**Exercise goal:** Would you write out the data below exactly, with every line intact?

==== Extracted entries ====

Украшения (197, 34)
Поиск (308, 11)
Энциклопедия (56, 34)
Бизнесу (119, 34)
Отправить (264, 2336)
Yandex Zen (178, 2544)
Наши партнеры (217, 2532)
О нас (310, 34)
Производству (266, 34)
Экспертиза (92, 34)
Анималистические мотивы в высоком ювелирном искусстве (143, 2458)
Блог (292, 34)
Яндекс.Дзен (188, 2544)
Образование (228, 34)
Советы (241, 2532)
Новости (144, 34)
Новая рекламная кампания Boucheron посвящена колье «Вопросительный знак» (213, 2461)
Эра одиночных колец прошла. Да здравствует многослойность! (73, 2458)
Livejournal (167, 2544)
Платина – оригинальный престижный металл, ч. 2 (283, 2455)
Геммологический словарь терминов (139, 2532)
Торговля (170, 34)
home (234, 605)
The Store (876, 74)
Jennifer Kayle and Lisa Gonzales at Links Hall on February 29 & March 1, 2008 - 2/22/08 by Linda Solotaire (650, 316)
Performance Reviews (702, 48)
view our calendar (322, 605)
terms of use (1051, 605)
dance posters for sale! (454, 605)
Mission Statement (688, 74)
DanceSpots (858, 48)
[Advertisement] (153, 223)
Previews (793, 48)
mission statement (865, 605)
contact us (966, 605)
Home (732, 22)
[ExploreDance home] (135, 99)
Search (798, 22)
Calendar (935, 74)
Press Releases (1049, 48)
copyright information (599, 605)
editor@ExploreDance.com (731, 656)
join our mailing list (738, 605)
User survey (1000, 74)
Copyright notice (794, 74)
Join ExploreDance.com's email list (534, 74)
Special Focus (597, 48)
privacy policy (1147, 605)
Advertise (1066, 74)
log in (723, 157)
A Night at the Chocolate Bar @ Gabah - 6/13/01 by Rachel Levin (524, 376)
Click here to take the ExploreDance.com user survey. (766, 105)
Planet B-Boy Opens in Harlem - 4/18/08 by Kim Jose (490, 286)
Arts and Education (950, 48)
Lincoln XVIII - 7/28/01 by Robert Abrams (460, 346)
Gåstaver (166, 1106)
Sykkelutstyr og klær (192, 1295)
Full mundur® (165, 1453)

====

**The answer:**
Украшения (197, 34)
Поиск (308, 11)
Энциклопедия (56, 34)
Бизнесу (119, 34)
Отправить (264, 2336)
Yandex Zen (178, 2544)
Наши партнеры (217, 2532)
О нас (310, 34)
Производству (266, 34)
Экспертиза (92, 34)
Анималистические мотивы в высоком ювелирном искусстве (143, 2458)
Блог (292, 34)
Яндекс.Дзен (188, 2544)
Образование (228, 34)
Советы (241, 2532)
Новости (144, 34)
Новая рекламная кампания Boucheron посвящена колье «Вопросительный знак» (213, 2461)
Эра одиночных колец прошла. Да здравствует многослойность! (73, 2458)
Livejournal (167, 2544)
Платина – оригинальный престижный металл, ч. 2 (283, 2455)
Геммологический словарь терминов (139, 2532)
Торговля (170, 34)
home (234, 605)
The Store (876, 74)
Jennifer Kayle and Lisa Gonzales at Links Hall on February 29 & March 1, 2008 - 2/22/08 by Linda Solotaire (650, 316)
Performance Reviews (702, 48)
view our calendar (322, 605)
terms of use (1051, 605)
dance posters for sale! (454, 605)
Mission Statement (688, 74)
DanceSpots (858, 48)
[Advertisement] (153, 223)
Previews (793, 48)
mission statement (865, 605)
contact us (966, 605)
Home (732, 22)
[ExploreDance home] (135, 99)
Search (798, 22)
Calendar (935, 74)
Press Releases (1049, 48)
copyright information (599, 605)
editor@ExploreDance.com (731, 656)
join our mailing list (738, 605)
User survey (1000, 74)
Copyright notice (794, 74)
Join ExploreDance.com's email list (534, 74)
Special Focus (597, 48)
privacy policy (1147, 605)
Advertise (1066, 74)
log in (723, 157)
A Night at the Chocolate Bar @ Gabah - 6/13/01 by Rachel Levin (524, 376)
Click here to take the ExploreDance.com user survey. (766, 105)
Planet B-Boy Opens in Harlem - 4/18/08 by Kim Jose (490, 286)
Arts and Education (950, 48)
Lincoln XVIII - 7/28/01 by Robert Abrams (460, 346)
Gåstaver (166, 1106)
Sykkelutstyr og klær (192, 1295)
Full mundur® (165, 1453)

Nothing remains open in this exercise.